Où as-tu mis les boucles ?
– Au fond de la corbeille, dans une petite boîte en carton fermée par un caoutchouc.
– Bien. Sitôt la représentation finie, dépose-les dans un massif de rhododendrons entre la grille et les remises.
– S’est-on aperçu de leur disparition ?
– Pas encore, affirma Dorothée. D’après tes indications, je crois que le coffre-fort se trouve dans le boudoir de la comtesse de Chagny. Or, j’ai entendu parler entre elles les femmes de chambre de la comtesse, et il n’était nullement question de vol. »
Elle ajouta :
« Tiens, voici les personnes du château devant le tir. C’est bien cette jolie dame blonde, qui a grand air ?
– Oui. Je la reconnais.
– Une femme excessivement bonne à ce que prétendent les domestiques, généreuse, auprès de qui les malheureux ont toujours accès. On l’aime beaucoup autour d’elle – plus que son mari, qui, paraît-il, est peu sympathique.
– Lequel est-ce ? Ils sont trois.
– Le plus gros – tout en gris – avec un ventre gonflé d’importance. Tiens, il prend une carabine. Les deux qui sont de chaque côté de la comtesse sont des parents éloignés. Le grand, avec une barbe un peu grise qui monte jusqu’à ses lunettes d’écaille, est au château depuis un mois. L’autre, le plus jeune, en velours de chasse et en guêtres, est arrivé hier.
– Mais ils ont l’air de te connaître tous les deux ?
– Oui. Nous avons causé déjà. Le barbu est même très empressé. »
Saint-Quentin eut un geste d’indignation qu’elle réprima aussitôt :
« Du calme, Saint-Quentin. Et approchons-nous. La bataille commence. »
La foule se massait derrière la baraque pour assister aux exploits du châtelain, dont on connaissait l’adresse. Les douze balles qu’il tira entourèrent le centre du carton, ce qui provoqua des applaudissements. Le comte protesta avec une fausse modestie :
« Non, non… c’est mauvais. Pas une mouche.
– Défaut d’habitude », fit une voix près de lui.
Dorothée s’était glissée au premier rang, et elle avait dit cela d’un petit ton de connaisseur qui fit rire les assistants. Le gentilhomme barbu la présenta au comte et à la comtesse.
« Mlle Dorothée, la directrice du cirque. »
La comtesse Octave salua. Le comte plaisanta :
« Est-ce comme directrice de cirque que mademoiselle juge un carton ?
– Comme amateur.
– Ah ! mademoiselle tire aussi ?
– À l’occasion.
– Sur les jaguars ?
– Non, sur les têtes de pipe.
– Et mademoiselle ne manque pas son coup ?
– Jamais.
À condition, bien entendu, d’avoir une arme de premier choix ?
– Nullement. Un bon tireur se sert de n’importe quoi qui lui tombe sous la main… même d’une mécanique hors d’usage comme celle-ci. »
Elle empoigna la crosse d’un vieux pistolet, se fit donner six cartouches, et visa le carton déchiqueté par le comte de Chagny.

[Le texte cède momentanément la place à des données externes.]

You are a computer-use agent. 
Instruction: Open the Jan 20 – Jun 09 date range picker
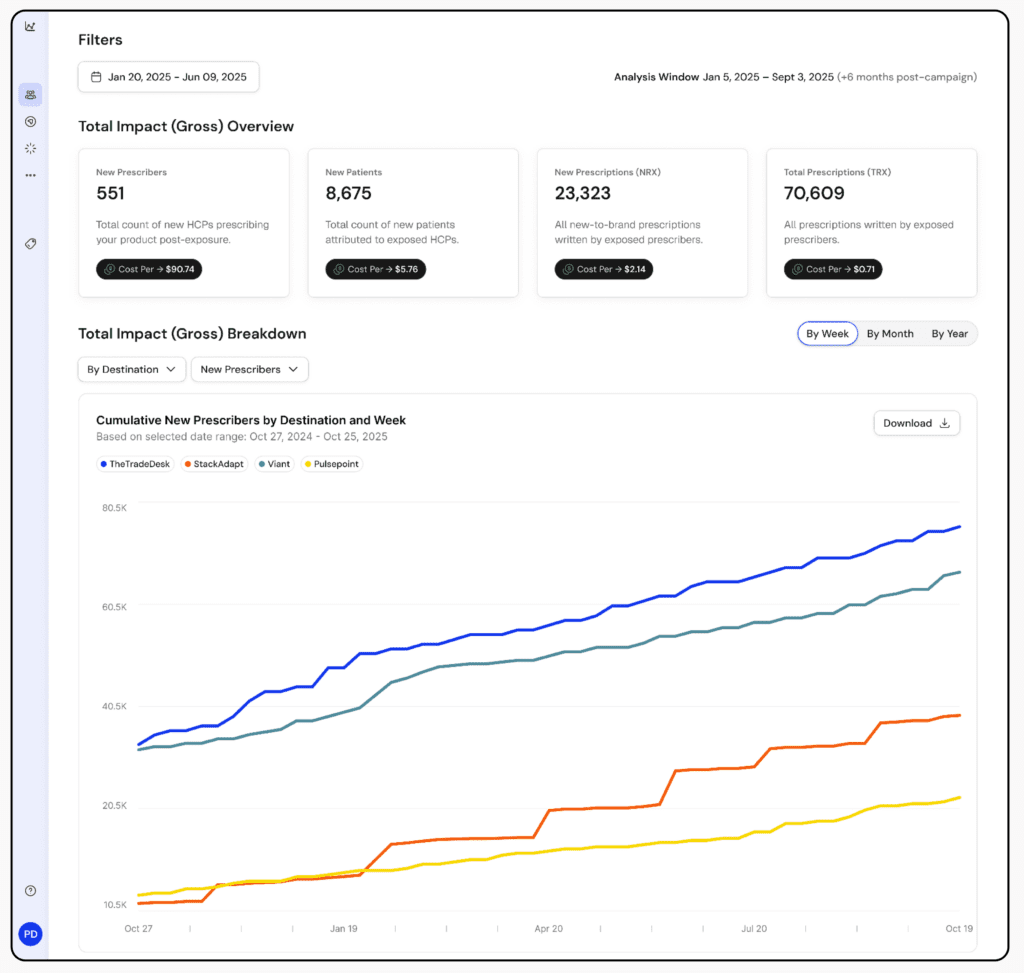click(168, 77)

La première balle fit mouche. La seconde écorna le cercle noir. La troisième fit mouche.
Le comte était stupéfait.
« C’est prodigieux !… Elle ne prend même pas la peine de viser… Qu’en dites-vous, d’Estreicher ? »

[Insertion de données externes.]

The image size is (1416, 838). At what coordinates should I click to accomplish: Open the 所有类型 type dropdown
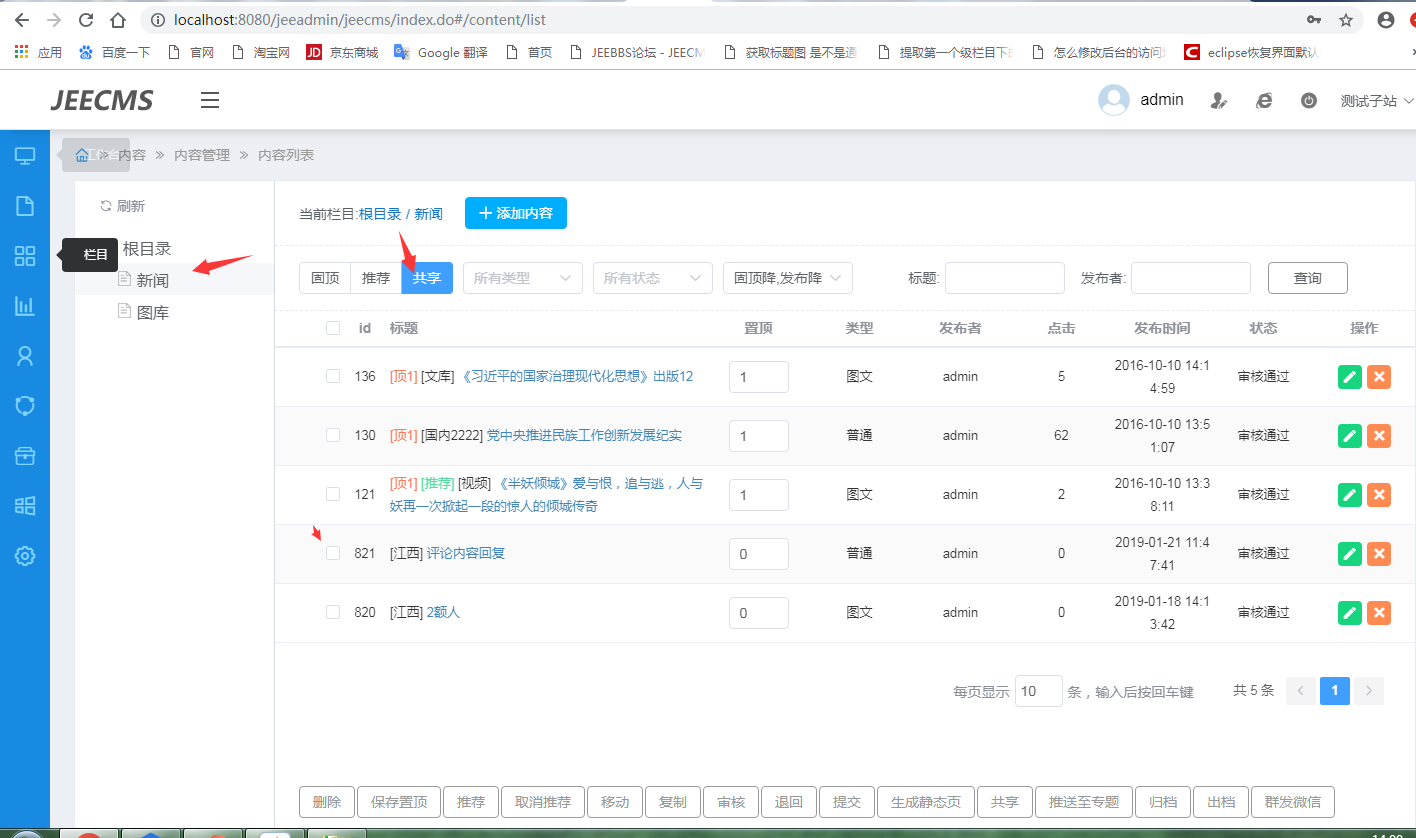522,278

Enthousiasmé, celui que Dorothée appelait le gentilhomme barbu s’écria :
« Inouï ! Fantastique ! Mademoiselle, vous pourriez faire fortune… »
Sans répondre, avec ses trois autres balles, elle cassa deux tuyaux de pipe et abattit une coquille d’œuf qui dansait à l’extrémité d’un jet d’eau.
Et tout de suite, écartant ses admirateurs, apostrophant la foule ébahie, elle déclara :
« Mesdames et messieurs, c’est pour avoir l’honneur de vous dire que la représentation du cirque Dorothée continue. Après les exercices de tir, les visions chorégraphiques, et puis les manœuvres de force, d’adresse, de voltige, à pied, à cheval, sur la terre et dans l’air. Feu d’artifice, régates, courses d’autos, combats de taureaux, attaques de chemin de fer, tout y passera. On commence, messieurs et dames. »
À partir de ce moment, Dorothée ne fut plus que mouvement, exubérance et gaîté. Saint-Quentin avait tracé, devant la petite porte de la roulotte, un cercle assez large marqué par une corde que soutenaient des piquets de fer. Autour de cette arène où des chaises étaient réservées aux châtelains, on s’entassa, sur des bancs, sur des échelles, sur ce qu’on put trouver aux environs.
Et Dorothée dansa. Sur une corde d’abord, tendue entre deux poteaux. Elle bondissait, comme un volant que la raquette reçoit et renvoie plus haut encore.